I don't talk much about my work here, but here's an article that presents essentially the same story about preschool that we're trying to advance with the research I'm involved in. The idea is that more and more preschool has been about cognitive readiness (ie letter naming, counting, vocabulary) rather than social and emotional readiness. This circumstance is thanks in large part to the No Child Left Behind Act, which mandates academic testing at various educational levels. For preschoolers it's not high-stakes testing, in the sense that the individual students never get held back based on their performance on the test; however, the results do affect the preschools themselves, particularly in the area of funding. This pressures teachers to teach to the test, likely at the expense of whatever they were teaching before NCLB came along. And in preschool this means social and self-regulatory skills -- skills that (according to the article) are vital for later academic success.
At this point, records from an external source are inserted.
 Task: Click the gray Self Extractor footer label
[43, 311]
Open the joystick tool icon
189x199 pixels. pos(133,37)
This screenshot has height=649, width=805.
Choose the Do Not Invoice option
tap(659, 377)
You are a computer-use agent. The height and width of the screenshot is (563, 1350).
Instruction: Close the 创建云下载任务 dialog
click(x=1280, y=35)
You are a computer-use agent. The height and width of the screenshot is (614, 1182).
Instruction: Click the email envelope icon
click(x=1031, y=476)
The project I work on puts mental health consultants in the classrooms, not only to work directly with kids on their self-regulation skills, but also to work with teachers and administrators on developing strategies for teaching these kinds of skills. My job is on the research side, managing various data collection efforts and doing the analysis to see what the effects are.
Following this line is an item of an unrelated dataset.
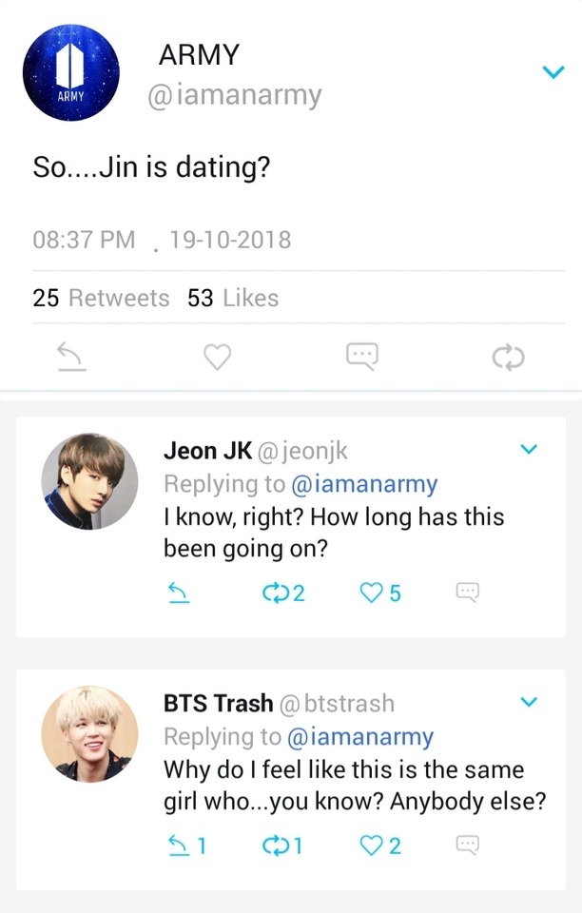Viewport: 582px width, 913px height.
Task: Reply to Jeon JK's tweet
Action: [x=178, y=593]
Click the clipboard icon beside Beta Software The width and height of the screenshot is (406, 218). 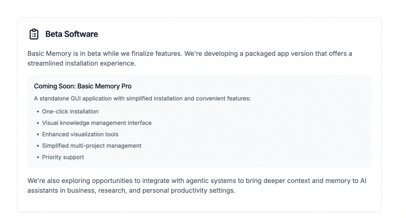click(x=34, y=34)

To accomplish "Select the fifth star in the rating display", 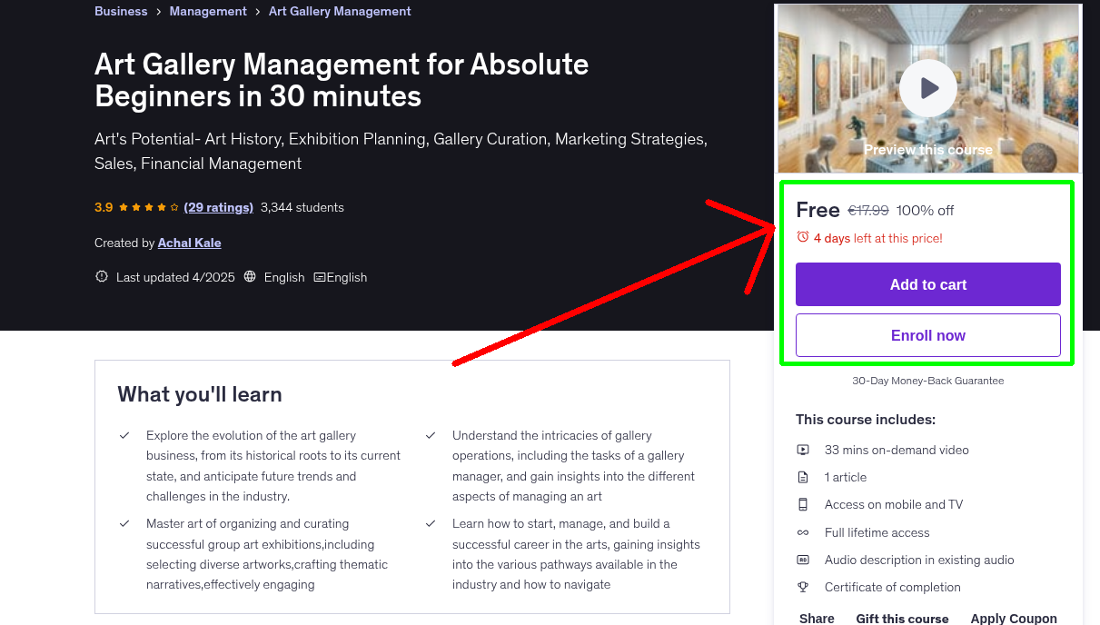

MORE: Allison makes the point that pushy parents might be partly responsible for overstressing academics and cognitive skills with young kids. This seems reasonable enough, but I'm guessing those kids who have parents who push them academically already have a lot of the social and self-regulatory skills the article is talking about (since, after all, they have supportive and engaged parents). I should have mentioned before that the research I do is only with disadvantaged kids in some inner-city Chicago neighborhoods -- kids whose parents are less likely to be supportive and engaged, for whatever reason. My sense is that these are the kids the article is talking about -- kids who might not be getting those preliminary behavioral skills at home, but are nevertheless pushed to perform academically so that their Head Start can keep its funding.

Comments
Allison  {May 24, 2005}

Interesting article. I definitely agree that there's pressure to push really young kids academically, although I don't think it began with NCLB. I posted my thoughts on the subject on my blog.

Allison  {May 24, 2005}

I think the pushiness of parents is a symptom of the disease -- parents want quantifiable results from a preschool, and taxpayers want quantifiable results from their government programs. I know standards are important, and school progress has to be measured somehow, but I do get frustrated that so much attention is paid to test scores and less to the development of the whole child, whether the child is yuppie spawn or a disadvantaged child from the inner-city.

Again, I'd love to see a study of the effects of a more child-centered curriculum on preschool kids (even better if they are disadvantaged, since most Montessori and Waldorf schools tend to serve the upper-middle class).